#### Work order:
Express the records as a Markdown table with the columns Row and Line, starting with the line that contains "The width and height of the screenshot is (1208, 969)." and going on through the line that contains "Looking at the image, I should click on (442, 58).". Number each line in order and leave out blank lines.

[[ Supplied material open ]]

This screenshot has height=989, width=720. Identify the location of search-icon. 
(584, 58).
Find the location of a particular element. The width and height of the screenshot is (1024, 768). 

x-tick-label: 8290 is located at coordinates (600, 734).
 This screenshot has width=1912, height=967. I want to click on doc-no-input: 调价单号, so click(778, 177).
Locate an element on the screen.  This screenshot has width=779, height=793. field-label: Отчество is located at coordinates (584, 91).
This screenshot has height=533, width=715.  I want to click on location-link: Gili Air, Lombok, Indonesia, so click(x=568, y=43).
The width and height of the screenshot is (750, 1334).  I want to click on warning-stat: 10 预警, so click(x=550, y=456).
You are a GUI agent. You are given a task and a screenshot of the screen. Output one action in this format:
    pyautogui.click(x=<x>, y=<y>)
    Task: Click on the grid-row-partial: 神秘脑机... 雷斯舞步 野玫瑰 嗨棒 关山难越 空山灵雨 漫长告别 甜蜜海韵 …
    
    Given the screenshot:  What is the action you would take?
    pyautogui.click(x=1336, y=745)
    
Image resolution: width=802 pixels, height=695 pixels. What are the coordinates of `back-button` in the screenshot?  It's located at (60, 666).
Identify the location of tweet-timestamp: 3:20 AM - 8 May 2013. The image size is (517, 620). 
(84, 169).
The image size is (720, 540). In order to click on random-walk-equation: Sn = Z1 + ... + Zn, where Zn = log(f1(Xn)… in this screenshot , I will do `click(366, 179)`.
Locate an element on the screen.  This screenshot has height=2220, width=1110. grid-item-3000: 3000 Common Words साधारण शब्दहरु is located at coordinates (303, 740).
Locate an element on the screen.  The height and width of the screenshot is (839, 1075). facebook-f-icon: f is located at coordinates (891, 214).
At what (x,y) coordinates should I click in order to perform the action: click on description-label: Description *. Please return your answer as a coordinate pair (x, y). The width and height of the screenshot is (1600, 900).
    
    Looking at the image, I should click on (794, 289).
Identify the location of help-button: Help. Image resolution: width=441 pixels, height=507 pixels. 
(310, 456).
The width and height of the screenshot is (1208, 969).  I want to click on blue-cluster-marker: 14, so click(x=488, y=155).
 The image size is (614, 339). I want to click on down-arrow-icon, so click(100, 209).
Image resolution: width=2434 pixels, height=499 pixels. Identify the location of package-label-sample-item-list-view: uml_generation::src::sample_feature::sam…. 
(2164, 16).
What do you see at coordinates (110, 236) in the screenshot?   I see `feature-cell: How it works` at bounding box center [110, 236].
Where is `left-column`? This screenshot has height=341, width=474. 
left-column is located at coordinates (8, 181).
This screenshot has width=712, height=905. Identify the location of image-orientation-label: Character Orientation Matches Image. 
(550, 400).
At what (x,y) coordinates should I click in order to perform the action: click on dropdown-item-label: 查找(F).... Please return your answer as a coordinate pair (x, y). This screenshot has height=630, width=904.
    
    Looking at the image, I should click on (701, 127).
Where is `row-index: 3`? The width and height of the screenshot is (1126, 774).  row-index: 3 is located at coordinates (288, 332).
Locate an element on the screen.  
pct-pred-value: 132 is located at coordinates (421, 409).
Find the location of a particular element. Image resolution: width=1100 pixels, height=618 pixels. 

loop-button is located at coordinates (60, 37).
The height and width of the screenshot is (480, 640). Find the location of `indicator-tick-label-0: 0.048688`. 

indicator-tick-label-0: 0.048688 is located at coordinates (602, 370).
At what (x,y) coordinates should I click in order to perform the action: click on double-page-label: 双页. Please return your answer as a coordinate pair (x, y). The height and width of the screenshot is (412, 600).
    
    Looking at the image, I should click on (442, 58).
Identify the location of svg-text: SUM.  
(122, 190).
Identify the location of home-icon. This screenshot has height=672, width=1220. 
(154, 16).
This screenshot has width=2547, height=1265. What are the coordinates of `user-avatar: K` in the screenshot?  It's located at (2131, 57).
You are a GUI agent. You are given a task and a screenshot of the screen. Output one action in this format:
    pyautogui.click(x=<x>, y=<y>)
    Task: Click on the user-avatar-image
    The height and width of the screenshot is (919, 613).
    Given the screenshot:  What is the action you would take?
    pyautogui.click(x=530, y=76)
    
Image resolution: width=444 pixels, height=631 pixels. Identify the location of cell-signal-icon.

[[ Supplied material closed ]]

#### Answer below:
| Row | Line |
|---|---|
| 1 | The width and height of the screenshot is (1208, 969).  I want to click on blue-cluster-marker: 14, so click(x=488, y=155). |
| 2 |  The image size is (614, 339). I want to click on down-arrow-icon, so click(100, 209). |
| 3 | Image resolution: width=2434 pixels, height=499 pixels. Identify the location of package-label-sample-item-list-view: uml_generation::src::sample_feature::sam….  |
| 4 | (2164, 16). |
| 5 | What do you see at coordinates (110, 236) in the screenshot?   I see `feature-cell: How it works` at bounding box center [110, 236]. |
| 6 | Where is `left-column`? This screenshot has height=341, width=474.  |
| 7 | left-column is located at coordinates (8, 181). |
| 8 | This screenshot has width=712, height=905. Identify the location of image-orientation-label: Character Orientation Matches Image.  |
| 9 | (550, 400). |
| 10 | At what (x,y) coordinates should I click in order to perform the action: click on dropdown-item-label: 查找(F).... Please return your answer as a coordinate pair (x, y). This screenshot has height=630, width=904. |
| 11 |     Looking at the image, I should click on (701, 127). |
| 12 | Where is `row-index: 3`? The width and height of the screenshot is (1126, 774).  row-index: 3 is located at coordinates (288, 332). |
| 13 | Locate an element on the screen.   |
| 14 | pct-pred-value: 132 is located at coordinates (421, 409). |
| 15 | Find the location of a particular element. Image resolution: width=1100 pixels, height=618 pixels.  |
| 16 | loop-button is located at coordinates (60, 37). |
| 17 | The height and width of the screenshot is (480, 640). Find the location of `indicator-tick-label-0: 0.048688`.  |
| 18 | indicator-tick-label-0: 0.048688 is located at coordinates (602, 370). |
| 19 | At what (x,y) coordinates should I click in order to perform the action: click on double-page-label: 双页. Please return your answer as a coordinate pair (x, y). The height and width of the screenshot is (412, 600). |
| 20 |     Looking at the image, I should click on (442, 58). |